Ах, мои кичливые, оригинальничающие, никчемные сверстники, пустоцветные дети пустоцветного времени! Вы все уже ушли. Скоро уйду и я, о чем думаю не только без страха, но даже с приятностью, как думает о вечерней прохладе истомленный долгим и знойным путем странник. Если я и извлек из своего длинного существования какой-то урок, то сводится он к одному. Насчет того, что жизнь — штука не слишком важная, Стольников ошибался. Прав Никитин, считавший жизнь зигзагообразной тропой к вершине.

Ну, а важная ли штука смерть, скоро посмотрим.

Зара

И видит: неприступных гор

Над ним воздвигнулась громада,

Гнездо разбойничьих племен,

Черкесской вольности ограда.

А. С. Пушкин, «Кавказский пленник»

В то утро Зара, как обычно, сидела на самом краешке. Порисует белым по черному, помечтает, просто поглядит вдаль, болтая ногами. Мир был устроен так: со всех сторон горы, посередине — Кольцо, на его кромке Зара. Она знала, что мала, Кольцо велико, а окружающий простор огромен, но когда смотрела вот так сверху, выходило наоборот. Надо всем и всеми она, будто владычица неба и земли, под ней — Кольцо, большое, но не очень, а внизу и по сторонам совсем крошечные горки-горочки, щелья-ущелья, дольки-долинки. Наверху было хорошо. Нана как-то рассказывала, что есть люди, которые коченеют от ужаса, если видят под собою обрыв или пропасть. Живут эти чудаки на краю света, где горы разглаживаются, чтобы скатиться в Бездну.
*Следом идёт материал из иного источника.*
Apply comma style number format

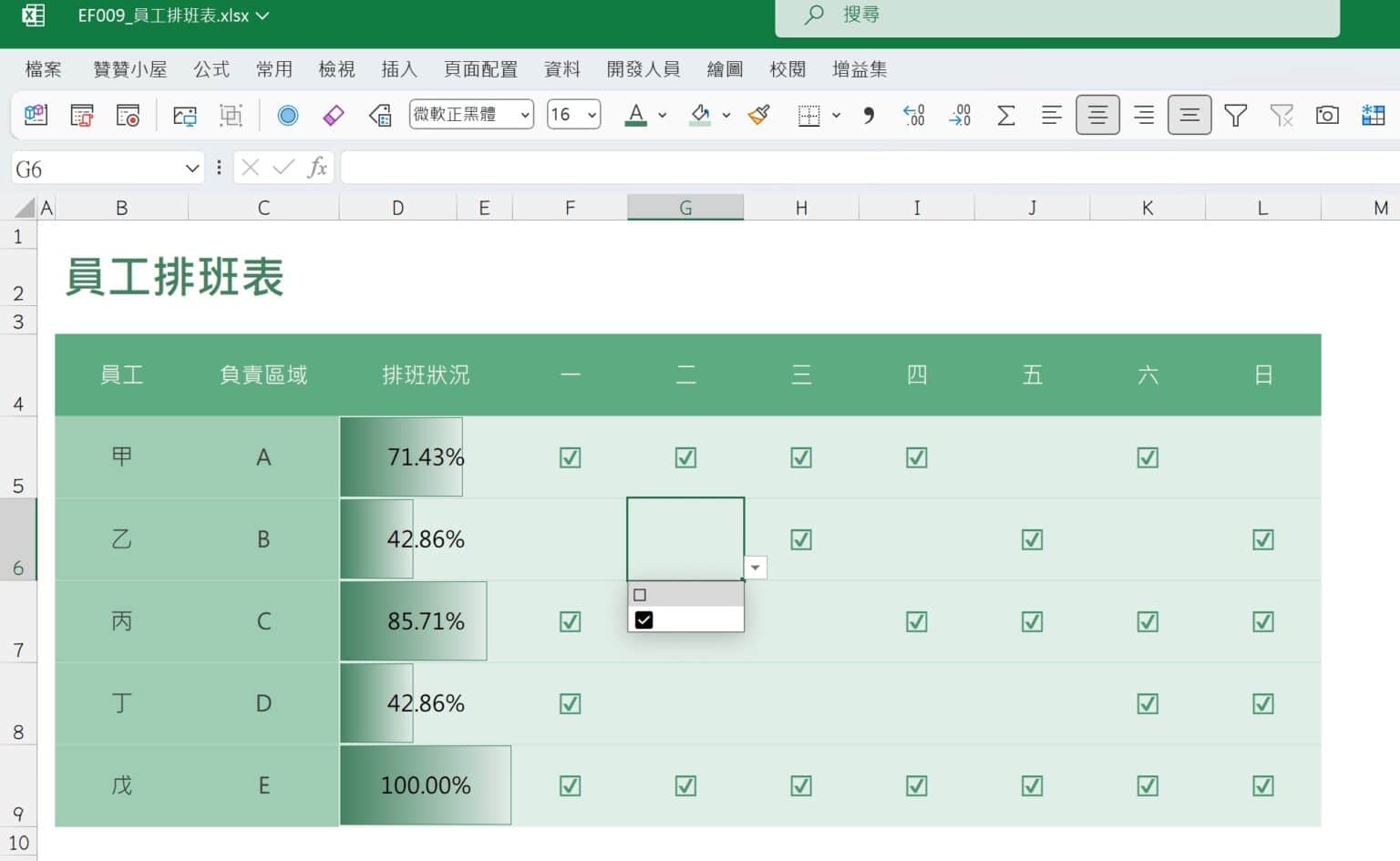point(869,115)
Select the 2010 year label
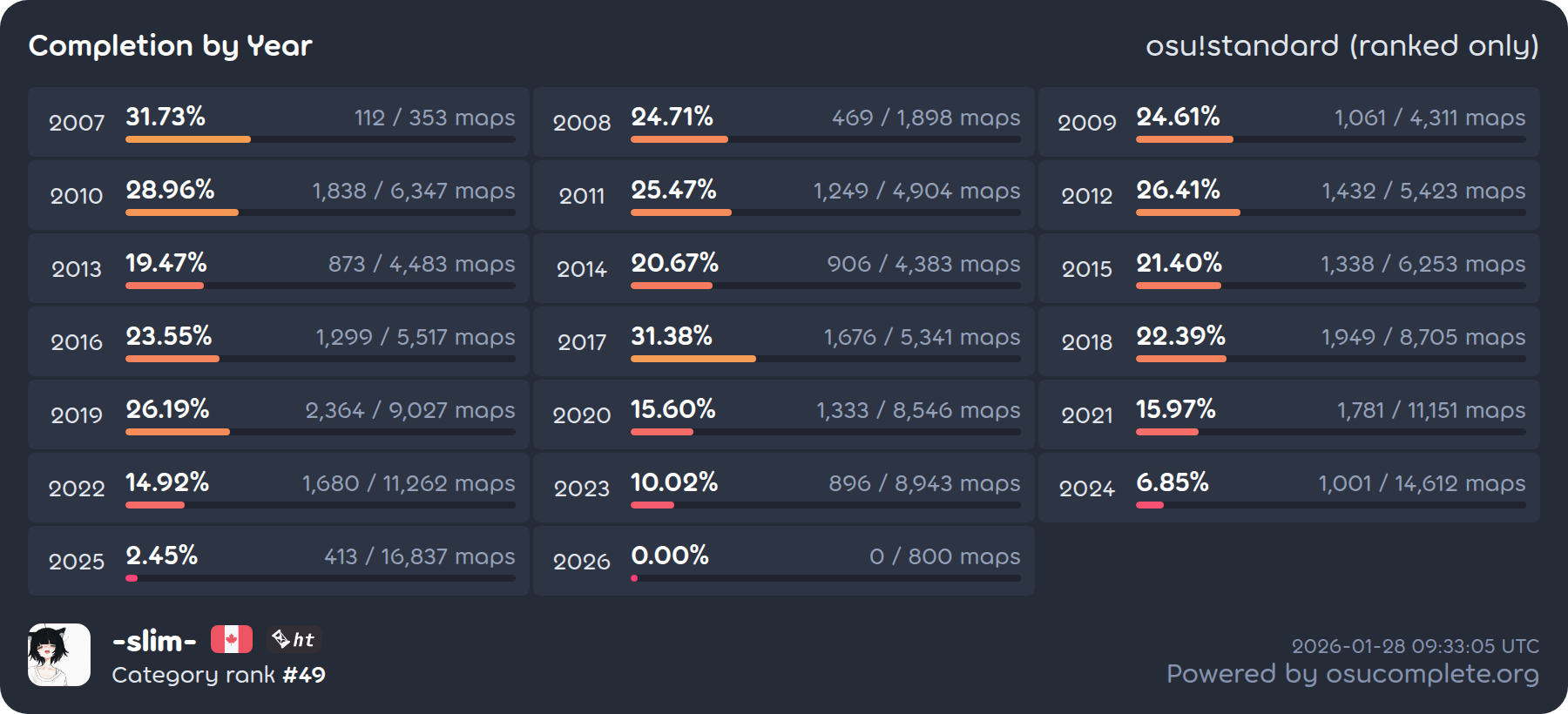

Должно быть, от этого тамошние обитатели и боятся высоты. Как это можно ее бояться? Зара смотрела вниз и пробовала себе представить, что боится упасть. Не получалось. Все равно что идти по улице и все время думать: «Вэй, сейчас споткнусь, упаду и разобью голову о камень». Бывает, конечно, и такое — особенно если кто много бузы выпьет, но чего бояться-то?

Зара нарисовала на скале аталыка: как он вернулся после удачной охоты, выпил много-много бузы и, шатаясь, идет через двор. Получилось ничего так, особенно выпученные глаза. Назифе бы понравилось.

С тех пор, как Зара стала сидеть на вершине Кольца одна и нашла залежь белых крошащихся камешков, она ими все вокруг разрисовала. Как солнце заходит над горами. Как султан сидит в гареме среди красавиц. Как Назифа танцует с ангелами. Как аталык охотится на чужих.